Yeah, right. He was plagued with dreams, and would wake up in the middle of the night screaming. One of the dreams was of the time he and a buddy had crawled off into a cave to sleep. There were other soldiers in the cave sleeping, and Jack and his buddy pushed them over to make room. When they awoke in the morning, they discovered that the other men in the cave were dead Germans soldiers placed there for hiding.
Jack turned to alcohol to help him sleep.
When he got back to Keokuk there was a big parade, and Jack was marched down Main Street in his uniform carrying a tommy gun. The mayor gave him the key to the city. He was a war hero.
Jack had several good jobs. He was a heck of a carpenter, and was a foreman at Freuhauf Manufacturing. Everybody liked Jack, including women. He was married eight times, twice to the same woman.
But he couldn’t stay sober. Or out of trouble. While drunk, he stole a feed truck to get money for booze. He was caught and sentenced to the prison farm at Ft. Madison. A train ran right through the prison farm. Jack hopped the freight and escaped. He was in Arkansas for a year, and would hop another freight train to St. Louis to mail letters to his first wife — that way the authorities wouldn’t know where he was hiding.
When he heard that his first wife was dying, he came back. He was walking down Main Street in Keokuk, drunk, when he was arrested. He was sent back to the prison farm and had a year tacked onto his sentence. The warden asked him why he had come back. Jack said he ran out of money. The warden said, “Heck, Jack. I would have sent you money. You had it in the bank.”

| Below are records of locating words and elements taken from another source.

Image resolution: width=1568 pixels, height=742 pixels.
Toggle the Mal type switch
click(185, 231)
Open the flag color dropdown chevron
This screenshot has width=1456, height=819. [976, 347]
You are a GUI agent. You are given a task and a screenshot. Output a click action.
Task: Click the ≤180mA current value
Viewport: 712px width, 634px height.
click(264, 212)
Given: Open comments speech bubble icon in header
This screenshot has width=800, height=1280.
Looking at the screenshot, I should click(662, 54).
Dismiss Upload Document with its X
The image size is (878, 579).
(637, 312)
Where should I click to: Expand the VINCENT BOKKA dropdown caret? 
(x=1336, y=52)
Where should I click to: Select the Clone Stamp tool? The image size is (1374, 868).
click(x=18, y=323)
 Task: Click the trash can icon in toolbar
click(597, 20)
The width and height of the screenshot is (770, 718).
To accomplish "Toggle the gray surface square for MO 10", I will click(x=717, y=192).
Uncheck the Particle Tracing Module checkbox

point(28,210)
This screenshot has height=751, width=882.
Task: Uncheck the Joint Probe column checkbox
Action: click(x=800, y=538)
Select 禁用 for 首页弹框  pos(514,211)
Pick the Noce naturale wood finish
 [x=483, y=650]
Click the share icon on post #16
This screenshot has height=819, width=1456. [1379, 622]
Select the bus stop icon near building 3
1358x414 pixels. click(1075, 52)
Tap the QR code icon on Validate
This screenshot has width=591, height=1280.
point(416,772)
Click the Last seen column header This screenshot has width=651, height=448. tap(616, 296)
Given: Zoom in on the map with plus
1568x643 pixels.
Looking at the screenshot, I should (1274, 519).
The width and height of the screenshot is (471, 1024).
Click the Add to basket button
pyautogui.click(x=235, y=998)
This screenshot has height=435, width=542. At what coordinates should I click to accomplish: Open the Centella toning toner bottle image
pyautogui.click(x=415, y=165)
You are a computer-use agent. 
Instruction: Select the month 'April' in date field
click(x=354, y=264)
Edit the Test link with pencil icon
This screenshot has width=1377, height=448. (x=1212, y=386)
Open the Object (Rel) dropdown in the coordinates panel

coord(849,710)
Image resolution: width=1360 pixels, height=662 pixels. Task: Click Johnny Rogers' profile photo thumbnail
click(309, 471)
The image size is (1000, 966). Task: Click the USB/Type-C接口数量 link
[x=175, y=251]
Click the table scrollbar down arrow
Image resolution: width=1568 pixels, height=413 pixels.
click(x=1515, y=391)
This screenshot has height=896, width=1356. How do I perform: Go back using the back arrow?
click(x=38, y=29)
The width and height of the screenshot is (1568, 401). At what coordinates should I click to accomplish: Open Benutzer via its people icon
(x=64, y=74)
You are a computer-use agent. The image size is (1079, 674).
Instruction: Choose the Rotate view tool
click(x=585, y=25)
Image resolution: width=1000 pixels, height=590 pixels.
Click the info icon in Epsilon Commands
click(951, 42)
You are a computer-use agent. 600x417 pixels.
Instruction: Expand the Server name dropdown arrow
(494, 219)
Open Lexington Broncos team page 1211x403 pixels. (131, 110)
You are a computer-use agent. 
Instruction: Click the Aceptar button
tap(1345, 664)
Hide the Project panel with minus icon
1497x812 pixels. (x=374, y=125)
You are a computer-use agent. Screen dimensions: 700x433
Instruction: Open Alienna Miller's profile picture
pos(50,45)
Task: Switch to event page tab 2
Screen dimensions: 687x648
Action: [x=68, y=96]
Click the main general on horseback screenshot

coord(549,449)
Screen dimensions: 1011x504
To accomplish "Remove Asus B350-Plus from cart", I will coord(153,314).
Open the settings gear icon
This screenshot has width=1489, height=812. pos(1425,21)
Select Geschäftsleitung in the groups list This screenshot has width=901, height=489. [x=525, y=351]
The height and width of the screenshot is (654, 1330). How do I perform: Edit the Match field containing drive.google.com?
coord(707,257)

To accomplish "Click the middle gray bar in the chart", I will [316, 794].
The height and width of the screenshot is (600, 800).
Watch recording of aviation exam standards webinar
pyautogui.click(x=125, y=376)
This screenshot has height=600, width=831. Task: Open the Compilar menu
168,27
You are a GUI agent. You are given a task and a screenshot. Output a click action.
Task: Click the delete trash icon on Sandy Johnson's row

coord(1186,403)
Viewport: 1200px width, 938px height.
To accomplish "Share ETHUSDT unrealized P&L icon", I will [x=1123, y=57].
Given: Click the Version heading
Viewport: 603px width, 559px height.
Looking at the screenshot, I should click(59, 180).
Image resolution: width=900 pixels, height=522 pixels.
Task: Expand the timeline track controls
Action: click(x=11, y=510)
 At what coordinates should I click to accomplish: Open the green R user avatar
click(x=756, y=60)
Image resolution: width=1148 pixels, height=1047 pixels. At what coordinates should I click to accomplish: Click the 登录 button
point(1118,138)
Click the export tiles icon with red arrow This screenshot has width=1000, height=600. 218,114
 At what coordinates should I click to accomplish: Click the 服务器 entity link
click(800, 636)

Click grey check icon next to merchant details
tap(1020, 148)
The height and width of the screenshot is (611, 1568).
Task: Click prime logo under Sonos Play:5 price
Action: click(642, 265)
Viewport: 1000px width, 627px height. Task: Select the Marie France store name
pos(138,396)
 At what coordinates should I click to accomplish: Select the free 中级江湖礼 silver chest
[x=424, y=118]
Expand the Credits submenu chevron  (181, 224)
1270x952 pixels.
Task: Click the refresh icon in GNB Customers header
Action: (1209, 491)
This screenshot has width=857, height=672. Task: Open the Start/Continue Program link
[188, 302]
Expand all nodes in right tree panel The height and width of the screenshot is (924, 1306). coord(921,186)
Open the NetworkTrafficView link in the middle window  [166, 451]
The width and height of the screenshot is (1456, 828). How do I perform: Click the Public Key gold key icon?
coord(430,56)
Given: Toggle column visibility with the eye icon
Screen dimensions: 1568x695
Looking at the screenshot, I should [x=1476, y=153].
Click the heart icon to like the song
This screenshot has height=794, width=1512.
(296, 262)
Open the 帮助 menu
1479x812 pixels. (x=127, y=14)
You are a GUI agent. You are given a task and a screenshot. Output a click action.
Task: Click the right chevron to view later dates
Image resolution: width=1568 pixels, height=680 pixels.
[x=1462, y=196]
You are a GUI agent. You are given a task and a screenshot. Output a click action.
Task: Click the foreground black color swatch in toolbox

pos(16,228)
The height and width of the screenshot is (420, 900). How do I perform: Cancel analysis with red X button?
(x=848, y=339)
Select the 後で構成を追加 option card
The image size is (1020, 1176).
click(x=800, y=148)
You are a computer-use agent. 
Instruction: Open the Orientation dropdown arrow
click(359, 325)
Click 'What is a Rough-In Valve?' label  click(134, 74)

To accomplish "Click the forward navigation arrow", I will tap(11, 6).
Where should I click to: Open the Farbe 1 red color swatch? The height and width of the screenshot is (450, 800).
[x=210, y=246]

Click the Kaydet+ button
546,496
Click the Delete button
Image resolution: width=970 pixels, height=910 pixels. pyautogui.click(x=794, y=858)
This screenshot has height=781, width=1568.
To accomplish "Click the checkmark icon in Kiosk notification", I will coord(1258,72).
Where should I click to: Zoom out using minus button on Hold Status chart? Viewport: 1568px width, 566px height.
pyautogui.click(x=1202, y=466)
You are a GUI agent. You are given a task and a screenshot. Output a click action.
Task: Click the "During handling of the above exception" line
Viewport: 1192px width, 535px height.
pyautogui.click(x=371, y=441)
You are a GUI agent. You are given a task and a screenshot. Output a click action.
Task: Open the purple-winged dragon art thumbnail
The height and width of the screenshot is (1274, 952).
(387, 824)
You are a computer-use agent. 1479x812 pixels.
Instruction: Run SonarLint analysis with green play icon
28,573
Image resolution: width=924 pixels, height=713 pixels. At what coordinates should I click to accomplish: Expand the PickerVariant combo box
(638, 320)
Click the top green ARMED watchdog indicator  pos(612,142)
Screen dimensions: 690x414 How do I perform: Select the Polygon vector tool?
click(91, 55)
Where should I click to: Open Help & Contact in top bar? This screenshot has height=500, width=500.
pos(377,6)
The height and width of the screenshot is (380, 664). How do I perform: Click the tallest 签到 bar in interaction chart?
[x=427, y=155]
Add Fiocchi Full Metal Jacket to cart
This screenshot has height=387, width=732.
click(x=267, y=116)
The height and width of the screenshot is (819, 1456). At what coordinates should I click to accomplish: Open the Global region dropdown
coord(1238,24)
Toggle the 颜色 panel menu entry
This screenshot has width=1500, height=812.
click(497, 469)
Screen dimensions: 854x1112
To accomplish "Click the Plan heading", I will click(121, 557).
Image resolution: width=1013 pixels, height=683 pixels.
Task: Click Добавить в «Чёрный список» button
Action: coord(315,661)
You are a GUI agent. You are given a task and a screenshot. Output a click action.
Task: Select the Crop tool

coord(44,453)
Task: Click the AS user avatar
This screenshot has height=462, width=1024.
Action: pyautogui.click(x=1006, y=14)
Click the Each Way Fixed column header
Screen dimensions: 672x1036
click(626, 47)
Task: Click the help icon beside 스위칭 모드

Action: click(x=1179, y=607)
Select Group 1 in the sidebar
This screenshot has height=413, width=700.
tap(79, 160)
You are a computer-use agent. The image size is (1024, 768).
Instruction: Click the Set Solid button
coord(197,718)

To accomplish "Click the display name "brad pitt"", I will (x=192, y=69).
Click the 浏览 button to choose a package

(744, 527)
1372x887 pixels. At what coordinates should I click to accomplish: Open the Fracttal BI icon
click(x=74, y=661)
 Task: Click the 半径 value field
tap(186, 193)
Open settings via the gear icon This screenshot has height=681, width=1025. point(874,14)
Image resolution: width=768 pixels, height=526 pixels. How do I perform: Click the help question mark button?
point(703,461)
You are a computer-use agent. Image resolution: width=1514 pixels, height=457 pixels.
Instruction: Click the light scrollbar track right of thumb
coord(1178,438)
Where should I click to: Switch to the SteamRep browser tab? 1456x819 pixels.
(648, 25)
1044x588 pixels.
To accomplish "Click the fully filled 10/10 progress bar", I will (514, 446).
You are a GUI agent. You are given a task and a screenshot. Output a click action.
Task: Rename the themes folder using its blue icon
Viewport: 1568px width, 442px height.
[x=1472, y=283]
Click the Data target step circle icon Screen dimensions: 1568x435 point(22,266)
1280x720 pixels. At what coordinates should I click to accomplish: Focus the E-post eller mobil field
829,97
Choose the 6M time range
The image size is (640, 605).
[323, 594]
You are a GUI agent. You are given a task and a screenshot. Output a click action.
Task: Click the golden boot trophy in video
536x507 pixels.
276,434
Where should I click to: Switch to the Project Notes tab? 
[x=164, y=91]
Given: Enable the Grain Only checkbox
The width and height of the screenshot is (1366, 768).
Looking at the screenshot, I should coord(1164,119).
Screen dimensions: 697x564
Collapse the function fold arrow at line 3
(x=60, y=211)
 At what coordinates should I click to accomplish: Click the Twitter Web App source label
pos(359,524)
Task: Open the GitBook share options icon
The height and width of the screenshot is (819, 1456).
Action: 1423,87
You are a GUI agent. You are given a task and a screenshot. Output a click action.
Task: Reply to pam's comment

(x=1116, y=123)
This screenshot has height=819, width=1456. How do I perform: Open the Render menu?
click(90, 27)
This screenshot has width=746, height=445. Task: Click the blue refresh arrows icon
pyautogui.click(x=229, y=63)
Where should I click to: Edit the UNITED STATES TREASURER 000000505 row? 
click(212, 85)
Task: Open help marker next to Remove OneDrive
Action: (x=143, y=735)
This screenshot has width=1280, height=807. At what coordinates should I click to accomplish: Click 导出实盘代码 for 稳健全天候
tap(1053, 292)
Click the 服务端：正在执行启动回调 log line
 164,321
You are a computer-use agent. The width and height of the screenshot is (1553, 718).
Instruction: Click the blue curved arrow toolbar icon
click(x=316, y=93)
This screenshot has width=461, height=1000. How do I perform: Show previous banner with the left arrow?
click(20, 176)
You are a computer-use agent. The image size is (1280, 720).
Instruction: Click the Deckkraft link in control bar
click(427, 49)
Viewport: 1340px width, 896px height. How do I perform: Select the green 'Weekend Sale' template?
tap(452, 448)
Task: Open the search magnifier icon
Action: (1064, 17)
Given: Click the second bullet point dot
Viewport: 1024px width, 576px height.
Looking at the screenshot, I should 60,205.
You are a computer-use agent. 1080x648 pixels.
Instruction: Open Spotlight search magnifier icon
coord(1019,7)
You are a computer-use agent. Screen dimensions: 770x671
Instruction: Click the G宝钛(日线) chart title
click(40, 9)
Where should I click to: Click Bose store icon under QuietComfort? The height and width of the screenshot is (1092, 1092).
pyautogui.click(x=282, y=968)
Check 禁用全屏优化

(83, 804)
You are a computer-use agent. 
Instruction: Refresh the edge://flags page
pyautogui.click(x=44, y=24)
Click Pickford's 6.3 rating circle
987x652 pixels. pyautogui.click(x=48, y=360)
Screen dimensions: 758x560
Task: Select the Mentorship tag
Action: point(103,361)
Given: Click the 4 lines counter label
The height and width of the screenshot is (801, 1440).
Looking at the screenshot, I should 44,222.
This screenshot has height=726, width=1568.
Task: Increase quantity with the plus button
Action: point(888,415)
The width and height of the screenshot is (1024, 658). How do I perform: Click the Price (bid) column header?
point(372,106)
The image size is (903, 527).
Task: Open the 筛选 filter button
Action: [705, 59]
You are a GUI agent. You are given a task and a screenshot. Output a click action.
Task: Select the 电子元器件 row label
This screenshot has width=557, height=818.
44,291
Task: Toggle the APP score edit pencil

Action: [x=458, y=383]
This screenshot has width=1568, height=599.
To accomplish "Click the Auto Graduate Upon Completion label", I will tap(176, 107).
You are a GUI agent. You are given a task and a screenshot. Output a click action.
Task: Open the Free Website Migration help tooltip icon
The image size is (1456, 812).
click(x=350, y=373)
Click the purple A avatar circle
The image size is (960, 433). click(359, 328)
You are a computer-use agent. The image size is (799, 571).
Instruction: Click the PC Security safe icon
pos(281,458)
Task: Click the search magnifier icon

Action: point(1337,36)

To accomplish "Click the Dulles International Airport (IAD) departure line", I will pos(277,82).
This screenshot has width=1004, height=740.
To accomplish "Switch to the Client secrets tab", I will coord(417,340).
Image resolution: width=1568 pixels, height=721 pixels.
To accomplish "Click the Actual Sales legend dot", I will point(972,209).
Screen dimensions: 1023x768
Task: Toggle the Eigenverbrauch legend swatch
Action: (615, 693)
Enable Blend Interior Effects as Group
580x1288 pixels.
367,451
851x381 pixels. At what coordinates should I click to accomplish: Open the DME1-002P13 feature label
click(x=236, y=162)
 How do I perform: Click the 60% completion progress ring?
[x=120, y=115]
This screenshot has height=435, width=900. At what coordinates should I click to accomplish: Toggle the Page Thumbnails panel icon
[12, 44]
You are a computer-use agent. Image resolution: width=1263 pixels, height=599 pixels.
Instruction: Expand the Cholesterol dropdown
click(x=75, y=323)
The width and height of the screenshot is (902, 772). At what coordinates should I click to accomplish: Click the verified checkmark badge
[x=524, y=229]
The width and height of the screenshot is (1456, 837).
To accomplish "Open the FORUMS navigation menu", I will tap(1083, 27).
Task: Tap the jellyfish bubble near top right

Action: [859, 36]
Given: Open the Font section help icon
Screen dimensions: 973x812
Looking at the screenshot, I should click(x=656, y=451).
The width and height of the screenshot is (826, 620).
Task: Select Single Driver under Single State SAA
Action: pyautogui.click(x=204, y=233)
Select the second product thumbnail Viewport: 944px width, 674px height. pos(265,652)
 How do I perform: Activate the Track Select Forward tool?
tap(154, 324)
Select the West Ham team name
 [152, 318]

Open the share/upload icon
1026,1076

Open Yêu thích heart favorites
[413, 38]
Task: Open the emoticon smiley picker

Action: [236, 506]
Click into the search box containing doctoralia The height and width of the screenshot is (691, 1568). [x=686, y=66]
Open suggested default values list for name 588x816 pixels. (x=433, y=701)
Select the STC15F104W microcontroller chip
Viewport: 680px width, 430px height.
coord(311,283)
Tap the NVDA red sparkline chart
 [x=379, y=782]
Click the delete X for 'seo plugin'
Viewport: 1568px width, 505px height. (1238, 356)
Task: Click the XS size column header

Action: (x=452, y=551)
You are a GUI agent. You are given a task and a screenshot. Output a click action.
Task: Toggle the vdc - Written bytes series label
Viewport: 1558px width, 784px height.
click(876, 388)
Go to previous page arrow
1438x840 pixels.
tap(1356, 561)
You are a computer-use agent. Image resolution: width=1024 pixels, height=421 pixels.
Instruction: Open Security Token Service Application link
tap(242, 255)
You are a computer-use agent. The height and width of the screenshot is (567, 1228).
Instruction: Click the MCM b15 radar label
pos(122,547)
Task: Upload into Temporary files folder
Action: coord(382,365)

If anyone did anything against Jack, his first reaction, because of his war experience, was to kill. He knew this was wrong. But when a drug dealer was selling drugs to his son, Jack killed the person. Jack wasn’t caught for seven years. When he was caught, he was sent back to the Ft. Madison prison, this time for life. He was 61 years old, and prisoner # 801309.
Ironically, prison may have saved his life. He couldn’t get his hands on alcohol. But he was a heavy smoker, and still plagued with dreams. He told a prison minister that he wanted the peace that his sons had, but didn’t know how to pray. The minister asked if he had ever called out to God while in a foxhole. Jack said, “Oh, yeah.” “Well,” the minister told him. “You know how to pray. Just talk to Him.” Jack finally found the peace he was looking for.
Jack was a strict segregationist. In another piece of irony, it was the black prisoners who took care of Jack while in the prison’s hospice program. They grew quite close, and would have done anything within their power for Jack. He was a war hero. An award wining HBO documentary by Edgar Barens was made, “Prison Terminal, the Last Days of Private Jack Hall, Living With Their Sins, Dying With Their Dignity.” Jack had seven stints in his chest, and suffered from chronic emphysema.
On Sept. 9, 2006, a son and grandson were with Jack. The grandson was a minister, and prayed, “God, we thank you for the journey my grandfather has been through. We ask you to be with him on the journey that he is about to take.” Jack Hall passed away. He was 83. The Ranger made his final escape.